A lot of kids grow up wanting to be policemen or firemen and here you are directing a company of strippers – is that something you always wanted to do?
No. It’s funny when you say growing up wanting to be policemen and firemen because I actually wanted to be a paramedic…and it all went wrong. If I’m honest I was useless at school so paramedic wasn’t going to happen; you have to do A levels and then go to university. And then I decided I was going to do something a bit zany and out-there and I ended up creating Dreamboys.
The objectification of women is often talked about, Page 3 has been a topic of conversation recently; have you ever faced similar criticism for Dreamboys?
Not really because our show is very different. It’s a dance show with the element of Striptease in there…It’s very different to Page 3.
Here’s the best way to explain it. Young girls love Boybands – Take That, One Direction etc. When you get to a certain age you tend to outgrow the Boyband thing; what you then tend to do is move on to something like Dreamboys: so I say it’s like a Boyband for adults (apart from they don’t sing).
Are you ever a victim of theatre snobbery?
We used to be. Not anymore. We’ve proved our point in Theatre Land now. We are hands down the biggest touring one night show in the UK; there is no show in the UK on a one night basis that tours as many dates as us – this year’s tour is 74 dates.
Dreamboys is here, it is to stay, it is a serious show.
It’s a huge production, it’s like any other production, it involves rigging, staging, lighting, costume – there’s a lot that goes in to it. We’ve got pyrotechnics on stage, waterfalls that fall from the sky…it’s a crazy show.
The more that you turn your nose up, the more it drives me to make it even bigger and better. It’s a very well-known brand, everybody knows it now, it’s quite a household name.
This kind of thing used to be frowned upon. But with things like Facebook and Twitter and Instagram…you see more on that then you do in the show. And if you look at how they market Boybands now, it’s all about sex appeal. Boybands are now doing topless shoots because it is the old, old, old saying and it’s going to be around for as long as I’m alive and whoever else is alive after me: “Sex sells”...it always has done.
You’re at Oxford New Theatre tonight. You’ve got Dan Osborne (The Only Way is Essex) with you; what’s it like having him on board?
Well he was on tour with us last year too. He is now officially one of the Dreamboys. You look and read in the press; Dan Osborne is referred to as “Dreamboy Dan” or “Dan from Dreamboys”. He’s very much a big part of our show which is great. When we first took him on last year we weren’t sure how it was going to pan out, bringing in a reality star to the show, but to be honest it’s like he’s been with us from day one.

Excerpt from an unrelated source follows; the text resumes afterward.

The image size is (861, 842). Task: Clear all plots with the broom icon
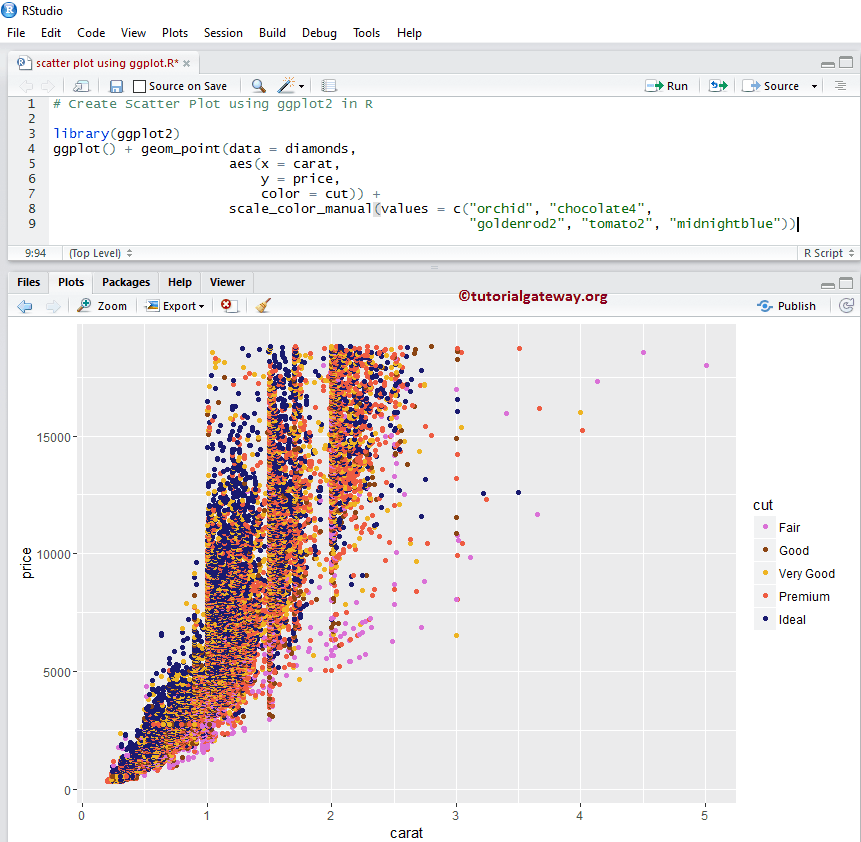pyautogui.click(x=262, y=306)
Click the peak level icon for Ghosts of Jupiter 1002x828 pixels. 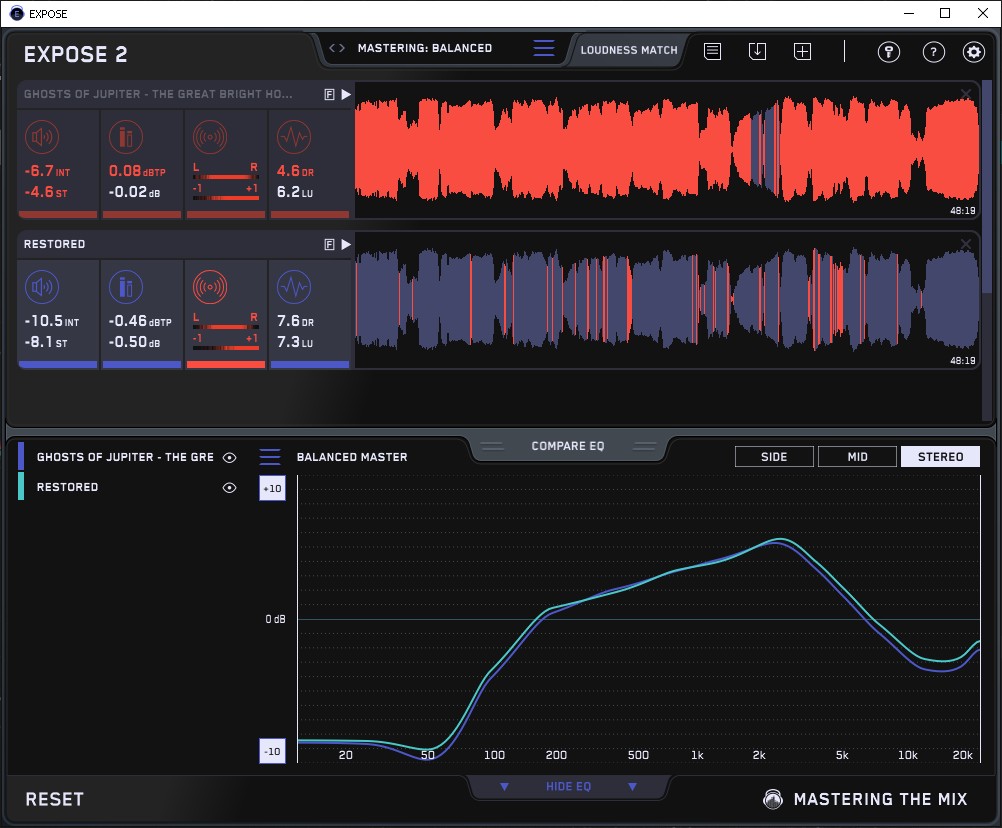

Based on your times in Oxford before, do you have an expectation of the Oxford audience specifically because we can be a bit more reserved down south can’t we?
This north and south divide that people talk about is not actually true. The energy of the show will bring out the audience whether they’re from the north or south – most of the reaction is the same everywhere we go.
In your Boyband days it would be teenaged girls screaming. Now, with our show it’s older women screaming. But then, when I say older women, our kind of age range is majority 18-30. Some people think Dreamboys is for old married women and it’s nothing like that.
And it’s not just women, we see so many gay guys at the show which is great. When I started Dreamboys you didn’t get men in the audience, it just didn’t happen, being gay was still a thing you very much tried to hide. So back then guys wouldn’t come to the show because straight away it would give away that they’re gay. Now loads of men are in the audience, we love it, we even get men on stage in our show. Men are no different to women, they’re here to have a great time and enjoy themselves – why should we discriminate against anybody sat in the audience?